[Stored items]
= = =
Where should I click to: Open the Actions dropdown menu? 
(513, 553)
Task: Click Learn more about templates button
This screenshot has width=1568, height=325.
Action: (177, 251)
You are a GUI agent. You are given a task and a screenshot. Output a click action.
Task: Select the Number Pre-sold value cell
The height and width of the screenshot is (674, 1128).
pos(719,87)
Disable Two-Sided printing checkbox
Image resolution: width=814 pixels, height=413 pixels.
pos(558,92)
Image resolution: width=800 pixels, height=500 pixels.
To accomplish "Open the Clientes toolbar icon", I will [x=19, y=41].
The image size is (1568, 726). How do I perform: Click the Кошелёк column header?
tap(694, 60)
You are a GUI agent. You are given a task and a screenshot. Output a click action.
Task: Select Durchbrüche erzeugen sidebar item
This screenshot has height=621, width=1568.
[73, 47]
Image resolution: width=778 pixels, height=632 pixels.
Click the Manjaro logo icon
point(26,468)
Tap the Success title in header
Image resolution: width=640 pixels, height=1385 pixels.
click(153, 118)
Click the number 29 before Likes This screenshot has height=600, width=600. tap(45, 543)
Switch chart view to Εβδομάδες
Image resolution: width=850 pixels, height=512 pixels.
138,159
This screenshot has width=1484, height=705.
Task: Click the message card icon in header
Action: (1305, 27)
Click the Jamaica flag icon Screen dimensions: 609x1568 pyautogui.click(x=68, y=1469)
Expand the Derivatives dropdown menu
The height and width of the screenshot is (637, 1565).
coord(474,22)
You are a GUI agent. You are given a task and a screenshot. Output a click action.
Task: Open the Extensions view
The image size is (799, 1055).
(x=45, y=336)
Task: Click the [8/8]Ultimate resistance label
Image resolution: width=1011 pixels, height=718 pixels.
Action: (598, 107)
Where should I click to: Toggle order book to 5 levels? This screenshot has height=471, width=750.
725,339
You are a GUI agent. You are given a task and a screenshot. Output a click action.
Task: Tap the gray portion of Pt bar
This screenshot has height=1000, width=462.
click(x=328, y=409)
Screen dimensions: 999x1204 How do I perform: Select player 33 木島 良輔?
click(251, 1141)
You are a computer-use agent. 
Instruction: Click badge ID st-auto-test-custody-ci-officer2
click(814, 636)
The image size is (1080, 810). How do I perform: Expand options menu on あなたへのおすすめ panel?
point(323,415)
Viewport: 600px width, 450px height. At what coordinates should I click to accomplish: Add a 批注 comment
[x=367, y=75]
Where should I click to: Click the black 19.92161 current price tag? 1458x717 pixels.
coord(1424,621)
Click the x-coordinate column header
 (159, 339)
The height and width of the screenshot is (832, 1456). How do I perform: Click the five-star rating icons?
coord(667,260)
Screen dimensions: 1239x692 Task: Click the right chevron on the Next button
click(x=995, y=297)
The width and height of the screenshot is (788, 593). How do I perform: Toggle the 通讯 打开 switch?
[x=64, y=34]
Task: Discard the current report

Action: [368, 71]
= = =
> **TASK BRIEF**: Return every record above exactly as it appears.

> **SOLUTION TO THIS TASK**:
Where should I click to: Open the Actions dropdown menu? 
(513, 553)
Task: Click Learn more about templates button
This screenshot has width=1568, height=325.
Action: (177, 251)
You are a GUI agent. You are given a task and a screenshot. Output a click action.
Task: Select the Number Pre-sold value cell
The height and width of the screenshot is (674, 1128).
pos(719,87)
Disable Two-Sided printing checkbox
Image resolution: width=814 pixels, height=413 pixels.
pos(558,92)
Image resolution: width=800 pixels, height=500 pixels.
To accomplish "Open the Clientes toolbar icon", I will [x=19, y=41].
The image size is (1568, 726). How do I perform: Click the Кошелёк column header?
tap(694, 60)
You are a GUI agent. You are given a task and a screenshot. Output a click action.
Task: Select Durchbrüche erzeugen sidebar item
This screenshot has height=621, width=1568.
[73, 47]
Image resolution: width=778 pixels, height=632 pixels.
Click the Manjaro logo icon
point(26,468)
Tap the Success title in header
Image resolution: width=640 pixels, height=1385 pixels.
click(153, 118)
Click the number 29 before Likes This screenshot has height=600, width=600. tap(45, 543)
Switch chart view to Εβδομάδες
Image resolution: width=850 pixels, height=512 pixels.
138,159
This screenshot has width=1484, height=705.
Task: Click the message card icon in header
Action: (1305, 27)
Click the Jamaica flag icon Screen dimensions: 609x1568 pyautogui.click(x=68, y=1469)
Expand the Derivatives dropdown menu
The height and width of the screenshot is (637, 1565).
coord(474,22)
You are a GUI agent. You are given a task and a screenshot. Output a click action.
Task: Open the Extensions view
The image size is (799, 1055).
(x=45, y=336)
Task: Click the [8/8]Ultimate resistance label
Image resolution: width=1011 pixels, height=718 pixels.
Action: (598, 107)
Where should I click to: Toggle order book to 5 levels? This screenshot has height=471, width=750.
725,339
You are a GUI agent. You are given a task and a screenshot. Output a click action.
Task: Tap the gray portion of Pt bar
This screenshot has height=1000, width=462.
click(x=328, y=409)
Screen dimensions: 999x1204 How do I perform: Select player 33 木島 良輔?
click(251, 1141)
You are a computer-use agent. 
Instruction: Click badge ID st-auto-test-custody-ci-officer2
click(814, 636)
The image size is (1080, 810). How do I perform: Expand options menu on あなたへのおすすめ panel?
point(323,415)
Viewport: 600px width, 450px height. At what coordinates should I click to accomplish: Add a 批注 comment
[x=367, y=75]
Where should I click to: Click the black 19.92161 current price tag? 1458x717 pixels.
coord(1424,621)
Click the x-coordinate column header
 (159, 339)
The height and width of the screenshot is (832, 1456). How do I perform: Click the five-star rating icons?
coord(667,260)
Screen dimensions: 1239x692 Task: Click the right chevron on the Next button
click(x=995, y=297)
The width and height of the screenshot is (788, 593). How do I perform: Toggle the 通讯 打开 switch?
[x=64, y=34]
Task: Discard the current report

Action: [368, 71]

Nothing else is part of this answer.